American serial killer

Eugene Wayman McWatters Jr. (June 20, 1978 – September 9, 2024), known as The Salerno Strangler, was an American serial killer and sex offender who attacked several homeless women in Port Salerno, Florida, from 2003 to 2004, strangling three of them to death. He was found guilty and initially sentenced to death in 2006, but eight years later his sentence was commuted to life on a technicality.

== Early life ==
McWatters was born on June 28, 1978. Not much is known about his childhood, but after dropping out of high school due to a drug habit, he struggled to find a job and engaged in low skilled labor for work. In January 1998, McWatters was arrested on charges of aggravated battery on a teenage boy. He pleaded no contest to the crime, for which he was convicted and served seven months in prison before being released on probation. McWatters was arrested once again in 2001, after injuring his girlfriend's father with a gun, but he only served three months for violating his probation.

In February of the following year, he was arrested for assaulting his landlord's son, but the charge was dropped after a lack of evidence was put forward. In November, he was again apprehended by authorities for robbing a man and stealing his necklace, but after the alleged victim refused to cooperate and later left the country, the charge was dropped. Nine months later in August 2003, McWatters was again arrested after he was caught robbing a woman's car, but he was later released after the victim did not cooperate with police.

== Murders ==
On December 15, 2003, McWatters raped a homeless woman at a campsite in Golden Gate. The victim did not report the attack to police. On March 24, 2004, McWatters raped another woman, 43-year-old Jackie Bradley. During the attack, McWatters choked and strangled Bradley to death. He took her body and dumped in a ditch filled with shallow water, where he attempted to bury it underneath a pile of rocks. On March 31, a jogger discovered the body. During the subsequent investigation, McWatters became someone of interest, as he was identified as the man last seen with her, but police didn't seek to question him. On May 31, McWatters picked up 29-year-old Christal Wiggins, a prostitute. He subsequently strangled her to death, and later dumped her body in a pile of brush. Hours later, McWatters struck again, this time the victim was 18-year-old Carrie Ann Caughey, who McWatters proceeded to strangle and cover up her body with a pile of branches, but accidentally tripped and broke his foot. Four days later, Caughey's body was discovered by a group of passersby.

By the time Caughey's body was found, she was assumed to have been killed by the same person who murdered Bradley. On June 7, the body of Wiggins was discovered, and she too was connected to the string of murders. During the investigation, detectives found out that McWatters was treated at a hospital after breaking his foot. By this time, the woman who was raped by McWatters in 2003 came forward, and she subsequently identified him in a photo-line up, and he was arrested the next day, and he confessed to all the murders, but later recanted.

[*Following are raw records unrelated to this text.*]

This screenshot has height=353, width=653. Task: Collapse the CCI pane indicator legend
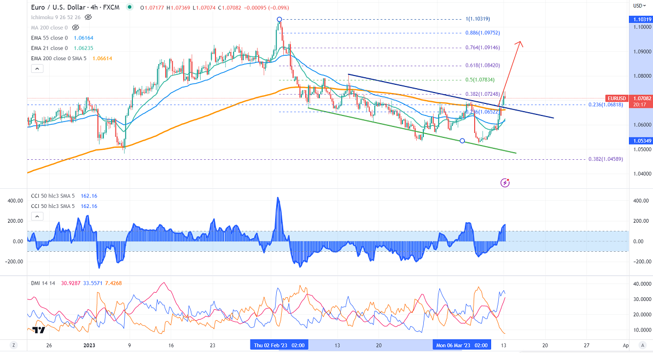[x=36, y=216]
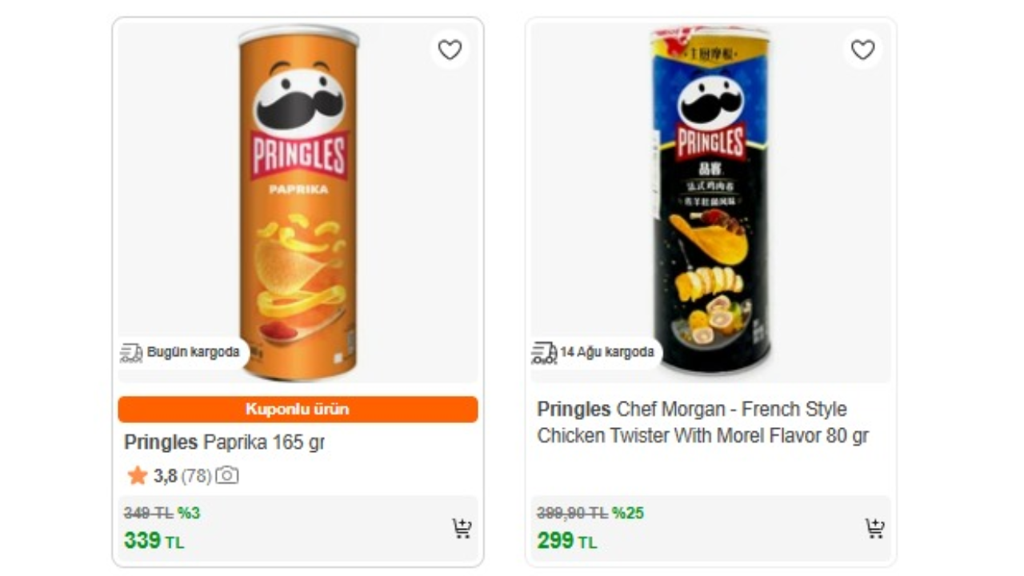
Task: Click the orange rating star icon
Action: coord(137,476)
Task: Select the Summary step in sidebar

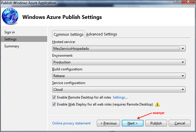Action: click(12, 46)
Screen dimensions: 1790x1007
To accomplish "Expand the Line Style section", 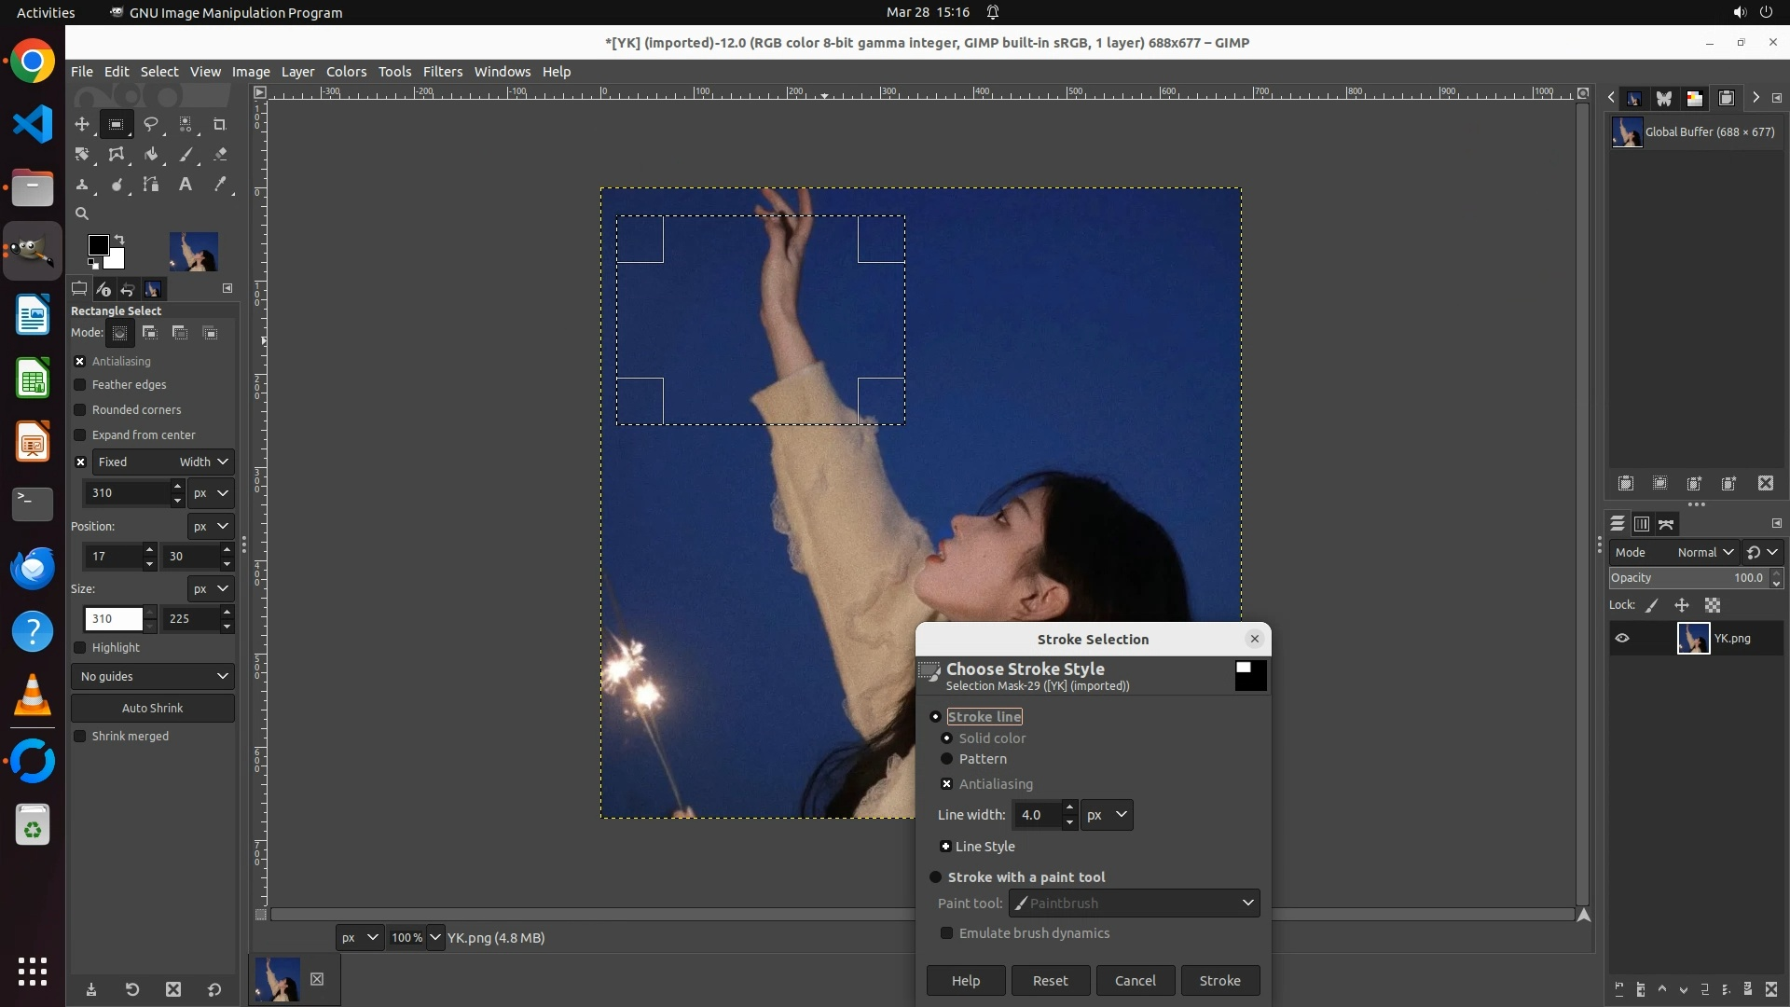I will 945,847.
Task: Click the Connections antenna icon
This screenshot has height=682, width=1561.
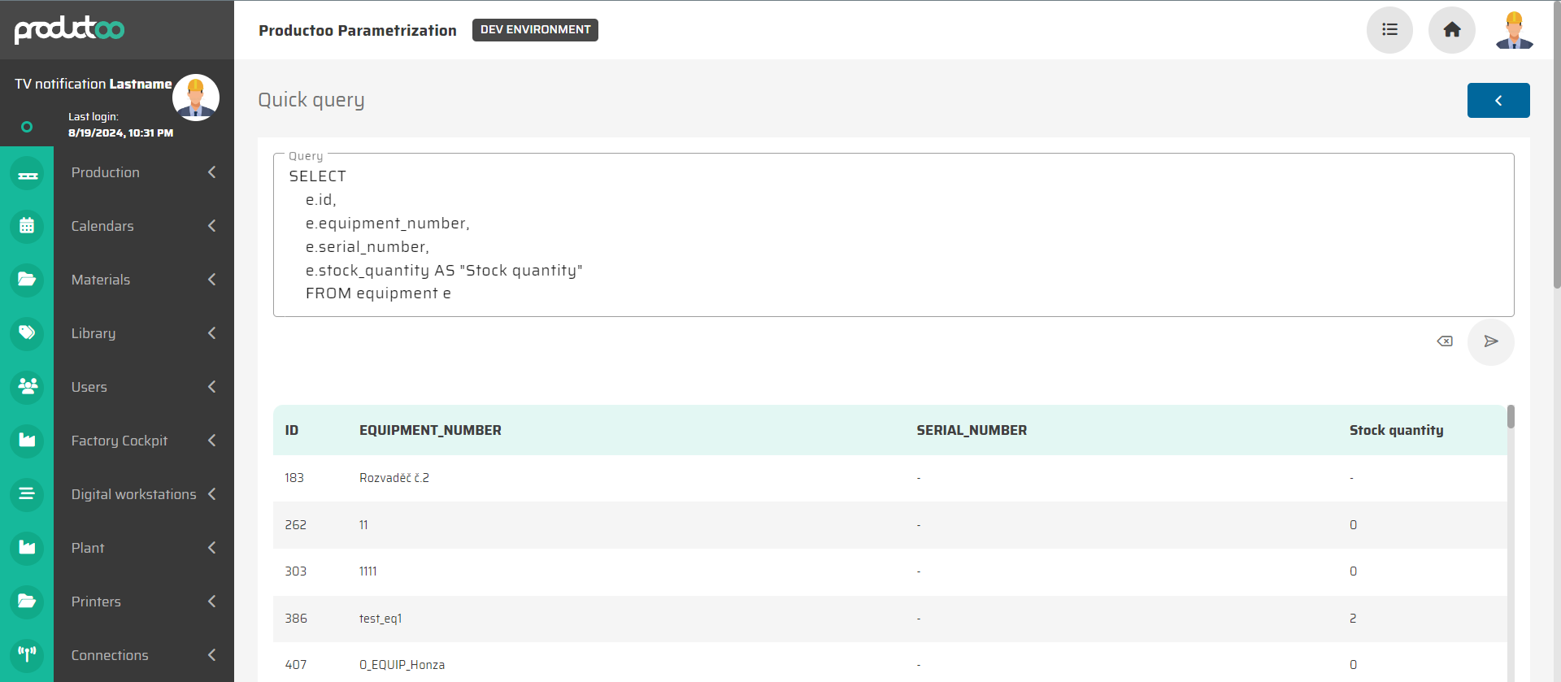Action: coord(27,654)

== Trials and imprisonment ==
The trial began in September 2006. Prosecutors claimed that McWatters was a calculating killer, who lured in his victims with promises of drugs and alcohol, and that he remembered everything. McWatters’ attorneys claimed that McWatters only confessed because he enjoyed attention, but that he didn't kill any of the victims. Ultimately he was found guilty and sentenced to death on December 4, 2006. For the next eight years, McWatters remained on Florida's death row awaiting execution. In 2014, a judge awarded McWatters a new trial, on the grounds that his original defense team did a poor job. In the new trial, McWatters pleaded no contest, and was sentenced to life imprisonment in 2015. He died in prison in 2024.